**Records to process**

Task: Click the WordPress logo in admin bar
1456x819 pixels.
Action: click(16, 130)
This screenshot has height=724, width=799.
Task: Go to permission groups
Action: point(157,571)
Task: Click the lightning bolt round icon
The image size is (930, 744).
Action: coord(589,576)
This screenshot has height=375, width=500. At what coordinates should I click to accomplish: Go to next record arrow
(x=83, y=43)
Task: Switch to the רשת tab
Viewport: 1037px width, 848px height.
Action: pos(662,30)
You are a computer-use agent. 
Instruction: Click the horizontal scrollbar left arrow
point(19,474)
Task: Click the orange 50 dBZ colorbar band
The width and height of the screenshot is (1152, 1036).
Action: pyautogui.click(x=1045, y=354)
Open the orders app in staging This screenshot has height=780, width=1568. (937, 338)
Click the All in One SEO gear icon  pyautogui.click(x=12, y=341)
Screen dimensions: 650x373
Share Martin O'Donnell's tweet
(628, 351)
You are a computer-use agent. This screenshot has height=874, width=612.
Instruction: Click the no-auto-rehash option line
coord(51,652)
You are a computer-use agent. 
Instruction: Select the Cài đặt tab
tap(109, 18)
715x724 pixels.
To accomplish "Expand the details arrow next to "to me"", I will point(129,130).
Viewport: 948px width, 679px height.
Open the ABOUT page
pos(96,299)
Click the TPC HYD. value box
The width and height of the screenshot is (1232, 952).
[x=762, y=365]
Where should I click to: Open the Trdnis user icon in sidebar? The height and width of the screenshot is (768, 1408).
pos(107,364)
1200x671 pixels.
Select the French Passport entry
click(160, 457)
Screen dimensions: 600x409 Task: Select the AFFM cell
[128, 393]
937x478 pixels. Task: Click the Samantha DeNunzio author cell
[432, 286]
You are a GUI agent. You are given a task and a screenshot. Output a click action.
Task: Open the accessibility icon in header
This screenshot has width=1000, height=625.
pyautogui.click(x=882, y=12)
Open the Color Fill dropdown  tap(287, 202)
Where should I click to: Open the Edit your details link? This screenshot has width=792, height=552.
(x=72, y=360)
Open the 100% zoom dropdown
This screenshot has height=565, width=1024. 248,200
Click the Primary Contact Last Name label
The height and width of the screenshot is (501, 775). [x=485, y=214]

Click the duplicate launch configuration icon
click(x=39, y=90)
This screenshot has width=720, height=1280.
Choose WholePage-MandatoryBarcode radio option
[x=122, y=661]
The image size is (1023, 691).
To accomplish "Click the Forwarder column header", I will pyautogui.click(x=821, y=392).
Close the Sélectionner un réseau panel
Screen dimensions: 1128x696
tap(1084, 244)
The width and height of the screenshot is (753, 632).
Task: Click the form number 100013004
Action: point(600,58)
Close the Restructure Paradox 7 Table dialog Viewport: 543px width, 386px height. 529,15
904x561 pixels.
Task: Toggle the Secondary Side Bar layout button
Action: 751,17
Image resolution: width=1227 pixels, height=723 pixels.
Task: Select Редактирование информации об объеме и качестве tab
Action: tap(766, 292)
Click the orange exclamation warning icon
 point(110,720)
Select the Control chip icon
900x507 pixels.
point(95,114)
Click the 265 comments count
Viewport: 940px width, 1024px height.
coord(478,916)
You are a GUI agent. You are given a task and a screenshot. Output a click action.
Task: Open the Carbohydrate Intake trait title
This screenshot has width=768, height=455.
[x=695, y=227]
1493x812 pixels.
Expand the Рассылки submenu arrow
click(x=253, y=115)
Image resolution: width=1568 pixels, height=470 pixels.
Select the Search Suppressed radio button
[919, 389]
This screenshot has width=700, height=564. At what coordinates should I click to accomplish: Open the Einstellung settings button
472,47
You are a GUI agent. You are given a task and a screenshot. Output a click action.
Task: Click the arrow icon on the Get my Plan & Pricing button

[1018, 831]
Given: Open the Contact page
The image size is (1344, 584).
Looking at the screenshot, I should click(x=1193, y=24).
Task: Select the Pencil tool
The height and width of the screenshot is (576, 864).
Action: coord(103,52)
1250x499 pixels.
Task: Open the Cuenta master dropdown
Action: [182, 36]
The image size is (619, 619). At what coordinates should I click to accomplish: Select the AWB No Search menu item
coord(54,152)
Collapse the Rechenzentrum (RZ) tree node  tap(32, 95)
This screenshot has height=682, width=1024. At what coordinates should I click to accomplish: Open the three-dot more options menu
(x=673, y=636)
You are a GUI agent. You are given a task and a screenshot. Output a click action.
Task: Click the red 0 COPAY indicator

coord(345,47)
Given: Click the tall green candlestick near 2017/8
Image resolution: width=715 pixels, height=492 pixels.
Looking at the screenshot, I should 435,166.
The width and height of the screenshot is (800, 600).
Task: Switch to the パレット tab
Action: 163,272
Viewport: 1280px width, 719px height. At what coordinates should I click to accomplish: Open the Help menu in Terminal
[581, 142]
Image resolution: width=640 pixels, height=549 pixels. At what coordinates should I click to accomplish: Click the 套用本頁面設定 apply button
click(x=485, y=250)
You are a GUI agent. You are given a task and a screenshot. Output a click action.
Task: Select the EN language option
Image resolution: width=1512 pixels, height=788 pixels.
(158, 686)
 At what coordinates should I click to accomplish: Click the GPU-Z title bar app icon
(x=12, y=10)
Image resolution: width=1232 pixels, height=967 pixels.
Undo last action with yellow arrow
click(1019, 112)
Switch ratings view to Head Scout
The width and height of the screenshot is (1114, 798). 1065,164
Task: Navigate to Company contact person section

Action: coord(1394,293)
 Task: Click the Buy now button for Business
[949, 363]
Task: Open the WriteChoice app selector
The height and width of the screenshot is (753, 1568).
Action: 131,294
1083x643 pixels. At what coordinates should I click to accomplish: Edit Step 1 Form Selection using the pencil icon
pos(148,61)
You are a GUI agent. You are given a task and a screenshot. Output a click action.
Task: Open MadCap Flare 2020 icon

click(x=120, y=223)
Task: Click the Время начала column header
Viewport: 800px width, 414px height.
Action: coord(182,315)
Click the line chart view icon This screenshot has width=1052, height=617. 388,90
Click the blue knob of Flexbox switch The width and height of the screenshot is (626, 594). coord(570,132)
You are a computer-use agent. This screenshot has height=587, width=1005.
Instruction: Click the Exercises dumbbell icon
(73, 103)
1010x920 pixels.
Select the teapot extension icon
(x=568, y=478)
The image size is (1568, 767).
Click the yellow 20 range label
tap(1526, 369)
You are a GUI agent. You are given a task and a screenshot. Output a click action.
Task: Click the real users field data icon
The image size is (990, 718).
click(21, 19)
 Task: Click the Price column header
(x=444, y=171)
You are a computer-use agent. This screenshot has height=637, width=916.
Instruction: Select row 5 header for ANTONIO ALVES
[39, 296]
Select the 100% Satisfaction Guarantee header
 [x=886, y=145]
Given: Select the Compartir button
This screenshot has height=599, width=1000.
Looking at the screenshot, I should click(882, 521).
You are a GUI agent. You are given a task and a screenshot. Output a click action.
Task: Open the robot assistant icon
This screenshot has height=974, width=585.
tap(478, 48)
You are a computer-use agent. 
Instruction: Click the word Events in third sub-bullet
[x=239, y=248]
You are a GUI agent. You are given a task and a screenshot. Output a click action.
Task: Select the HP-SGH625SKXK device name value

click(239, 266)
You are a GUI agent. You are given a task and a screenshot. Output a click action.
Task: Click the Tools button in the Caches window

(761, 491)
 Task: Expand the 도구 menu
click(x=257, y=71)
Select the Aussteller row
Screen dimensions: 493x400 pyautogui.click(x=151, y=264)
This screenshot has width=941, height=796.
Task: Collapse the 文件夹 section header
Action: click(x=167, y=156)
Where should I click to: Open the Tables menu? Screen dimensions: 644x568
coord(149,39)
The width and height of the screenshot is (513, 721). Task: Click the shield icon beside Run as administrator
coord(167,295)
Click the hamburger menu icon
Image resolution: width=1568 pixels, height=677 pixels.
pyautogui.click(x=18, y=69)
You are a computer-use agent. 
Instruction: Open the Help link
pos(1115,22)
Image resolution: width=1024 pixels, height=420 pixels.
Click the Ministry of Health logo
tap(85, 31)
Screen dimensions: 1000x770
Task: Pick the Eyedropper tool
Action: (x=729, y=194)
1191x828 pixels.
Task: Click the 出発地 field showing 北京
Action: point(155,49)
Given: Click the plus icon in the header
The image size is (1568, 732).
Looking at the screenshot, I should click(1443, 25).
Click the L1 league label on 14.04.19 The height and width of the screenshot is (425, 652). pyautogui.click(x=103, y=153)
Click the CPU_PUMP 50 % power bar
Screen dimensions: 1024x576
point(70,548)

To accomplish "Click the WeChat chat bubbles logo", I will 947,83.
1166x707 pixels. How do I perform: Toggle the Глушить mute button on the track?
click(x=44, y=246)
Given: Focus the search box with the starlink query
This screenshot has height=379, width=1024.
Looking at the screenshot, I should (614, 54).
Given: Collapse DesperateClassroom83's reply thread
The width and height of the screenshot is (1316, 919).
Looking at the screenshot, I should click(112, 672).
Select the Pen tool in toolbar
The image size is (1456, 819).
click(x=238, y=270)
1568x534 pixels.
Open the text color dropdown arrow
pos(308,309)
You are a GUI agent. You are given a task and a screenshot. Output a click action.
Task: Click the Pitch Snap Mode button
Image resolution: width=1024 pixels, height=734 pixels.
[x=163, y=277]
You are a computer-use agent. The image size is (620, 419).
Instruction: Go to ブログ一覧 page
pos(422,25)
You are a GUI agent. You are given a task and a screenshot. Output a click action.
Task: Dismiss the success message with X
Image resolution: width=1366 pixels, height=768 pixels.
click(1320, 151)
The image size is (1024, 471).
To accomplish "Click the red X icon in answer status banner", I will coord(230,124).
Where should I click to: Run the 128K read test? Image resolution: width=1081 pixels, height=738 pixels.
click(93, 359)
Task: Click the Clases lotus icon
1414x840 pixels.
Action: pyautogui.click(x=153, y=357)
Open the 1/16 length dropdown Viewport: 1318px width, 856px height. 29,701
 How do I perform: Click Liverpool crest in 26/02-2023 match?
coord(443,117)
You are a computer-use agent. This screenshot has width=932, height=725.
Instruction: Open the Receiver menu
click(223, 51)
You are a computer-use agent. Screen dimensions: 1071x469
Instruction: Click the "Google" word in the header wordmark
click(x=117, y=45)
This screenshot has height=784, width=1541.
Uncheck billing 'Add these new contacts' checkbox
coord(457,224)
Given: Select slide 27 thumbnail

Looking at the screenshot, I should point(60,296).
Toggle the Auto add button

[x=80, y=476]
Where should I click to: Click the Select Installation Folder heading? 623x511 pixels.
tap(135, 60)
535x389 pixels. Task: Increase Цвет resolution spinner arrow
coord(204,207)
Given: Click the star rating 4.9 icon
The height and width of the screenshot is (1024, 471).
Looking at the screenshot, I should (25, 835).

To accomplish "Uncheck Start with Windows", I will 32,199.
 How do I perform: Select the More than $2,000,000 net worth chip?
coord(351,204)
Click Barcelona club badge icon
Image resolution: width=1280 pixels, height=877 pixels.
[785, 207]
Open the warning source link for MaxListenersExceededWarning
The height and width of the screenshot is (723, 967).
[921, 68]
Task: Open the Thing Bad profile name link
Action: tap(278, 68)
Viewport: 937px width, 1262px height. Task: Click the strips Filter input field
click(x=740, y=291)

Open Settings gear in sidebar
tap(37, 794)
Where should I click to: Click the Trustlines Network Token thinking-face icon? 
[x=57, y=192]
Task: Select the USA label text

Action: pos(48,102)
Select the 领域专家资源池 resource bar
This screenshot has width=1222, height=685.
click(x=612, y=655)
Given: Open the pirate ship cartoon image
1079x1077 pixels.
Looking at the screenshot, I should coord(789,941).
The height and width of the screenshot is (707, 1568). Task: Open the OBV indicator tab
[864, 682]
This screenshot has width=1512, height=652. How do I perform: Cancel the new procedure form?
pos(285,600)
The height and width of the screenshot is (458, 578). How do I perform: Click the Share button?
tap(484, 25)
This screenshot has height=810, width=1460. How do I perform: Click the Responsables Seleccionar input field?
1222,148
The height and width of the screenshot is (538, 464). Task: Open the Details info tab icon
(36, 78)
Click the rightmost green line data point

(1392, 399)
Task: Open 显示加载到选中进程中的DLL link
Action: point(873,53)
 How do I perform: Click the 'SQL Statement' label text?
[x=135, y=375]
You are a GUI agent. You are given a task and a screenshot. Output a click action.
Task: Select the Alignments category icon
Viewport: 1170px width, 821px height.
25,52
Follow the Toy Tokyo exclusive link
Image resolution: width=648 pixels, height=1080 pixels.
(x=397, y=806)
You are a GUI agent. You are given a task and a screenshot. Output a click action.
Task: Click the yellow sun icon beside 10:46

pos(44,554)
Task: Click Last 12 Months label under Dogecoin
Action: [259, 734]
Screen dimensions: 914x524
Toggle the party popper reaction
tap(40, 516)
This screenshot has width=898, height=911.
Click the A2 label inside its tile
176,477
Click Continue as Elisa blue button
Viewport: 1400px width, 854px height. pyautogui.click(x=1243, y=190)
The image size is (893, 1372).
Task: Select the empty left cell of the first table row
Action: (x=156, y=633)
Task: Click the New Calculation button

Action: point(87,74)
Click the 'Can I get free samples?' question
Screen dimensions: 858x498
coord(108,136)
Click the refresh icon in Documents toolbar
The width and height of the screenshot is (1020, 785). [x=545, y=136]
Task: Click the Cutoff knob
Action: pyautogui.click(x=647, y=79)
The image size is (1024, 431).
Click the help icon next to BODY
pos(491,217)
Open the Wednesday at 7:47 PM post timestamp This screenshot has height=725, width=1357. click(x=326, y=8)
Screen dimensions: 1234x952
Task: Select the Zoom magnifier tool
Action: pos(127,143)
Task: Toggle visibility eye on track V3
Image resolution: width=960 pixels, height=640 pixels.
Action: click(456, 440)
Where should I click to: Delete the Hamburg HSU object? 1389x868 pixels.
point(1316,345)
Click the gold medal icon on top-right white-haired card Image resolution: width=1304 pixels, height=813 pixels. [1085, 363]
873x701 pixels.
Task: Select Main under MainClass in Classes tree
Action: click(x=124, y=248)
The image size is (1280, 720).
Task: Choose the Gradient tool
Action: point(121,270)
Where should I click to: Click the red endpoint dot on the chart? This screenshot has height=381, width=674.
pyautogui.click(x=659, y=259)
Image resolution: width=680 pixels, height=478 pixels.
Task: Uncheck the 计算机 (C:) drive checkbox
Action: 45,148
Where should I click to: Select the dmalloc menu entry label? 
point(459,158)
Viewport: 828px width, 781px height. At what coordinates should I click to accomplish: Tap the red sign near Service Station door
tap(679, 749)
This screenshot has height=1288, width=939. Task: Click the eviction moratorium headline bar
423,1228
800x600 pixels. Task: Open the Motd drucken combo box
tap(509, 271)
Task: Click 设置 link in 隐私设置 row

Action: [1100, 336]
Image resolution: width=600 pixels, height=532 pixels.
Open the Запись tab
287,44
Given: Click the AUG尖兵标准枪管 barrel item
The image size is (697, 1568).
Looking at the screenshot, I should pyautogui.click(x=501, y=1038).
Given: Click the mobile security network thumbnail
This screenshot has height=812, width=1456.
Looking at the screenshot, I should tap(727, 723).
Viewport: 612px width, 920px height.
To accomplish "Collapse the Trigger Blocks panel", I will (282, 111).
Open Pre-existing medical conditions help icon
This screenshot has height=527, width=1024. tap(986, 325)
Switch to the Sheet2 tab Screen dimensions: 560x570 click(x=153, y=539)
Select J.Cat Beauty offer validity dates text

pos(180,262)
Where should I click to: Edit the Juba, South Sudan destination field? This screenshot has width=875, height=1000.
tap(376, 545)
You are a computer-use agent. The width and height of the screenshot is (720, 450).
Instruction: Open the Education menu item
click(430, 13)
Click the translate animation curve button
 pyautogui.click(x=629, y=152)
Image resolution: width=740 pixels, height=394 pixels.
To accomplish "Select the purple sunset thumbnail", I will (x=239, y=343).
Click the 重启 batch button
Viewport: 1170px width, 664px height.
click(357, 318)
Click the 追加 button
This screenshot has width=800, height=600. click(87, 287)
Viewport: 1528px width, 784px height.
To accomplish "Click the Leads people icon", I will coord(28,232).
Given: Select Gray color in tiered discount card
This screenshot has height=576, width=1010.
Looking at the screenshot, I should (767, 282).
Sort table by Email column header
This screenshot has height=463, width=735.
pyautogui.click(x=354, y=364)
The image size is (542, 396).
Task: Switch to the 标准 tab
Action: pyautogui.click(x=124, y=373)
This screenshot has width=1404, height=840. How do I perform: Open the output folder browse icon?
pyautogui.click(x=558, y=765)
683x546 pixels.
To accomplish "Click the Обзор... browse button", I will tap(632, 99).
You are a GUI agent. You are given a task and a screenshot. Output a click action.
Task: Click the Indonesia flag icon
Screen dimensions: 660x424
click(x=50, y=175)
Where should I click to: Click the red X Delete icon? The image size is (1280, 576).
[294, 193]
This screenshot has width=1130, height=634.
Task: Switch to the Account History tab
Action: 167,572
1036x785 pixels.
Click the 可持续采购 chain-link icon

**What to produce**
Restate word for word the lines above, beginning at the first one and ending at the line that carries "has height=874, width=612.".

**Solution**
Task: Click the WordPress logo in admin bar
1456x819 pixels.
Action: click(16, 130)
This screenshot has height=724, width=799.
Task: Go to permission groups
Action: point(157,571)
Task: Click the lightning bolt round icon
The image size is (930, 744).
Action: coord(589,576)
This screenshot has height=375, width=500. At what coordinates should I click to accomplish: Go to next record arrow
(x=83, y=43)
Task: Switch to the רשת tab
Viewport: 1037px width, 848px height.
Action: pos(662,30)
You are a computer-use agent. 
Instruction: Click the horizontal scrollbar left arrow
point(19,474)
Task: Click the orange 50 dBZ colorbar band
The width and height of the screenshot is (1152, 1036).
Action: pyautogui.click(x=1045, y=354)
Open the orders app in staging This screenshot has height=780, width=1568. (937, 338)
Click the All in One SEO gear icon  pyautogui.click(x=12, y=341)
Screen dimensions: 650x373
Share Martin O'Donnell's tweet
(628, 351)
You are a computer-use agent. This screenshot has height=874, width=612.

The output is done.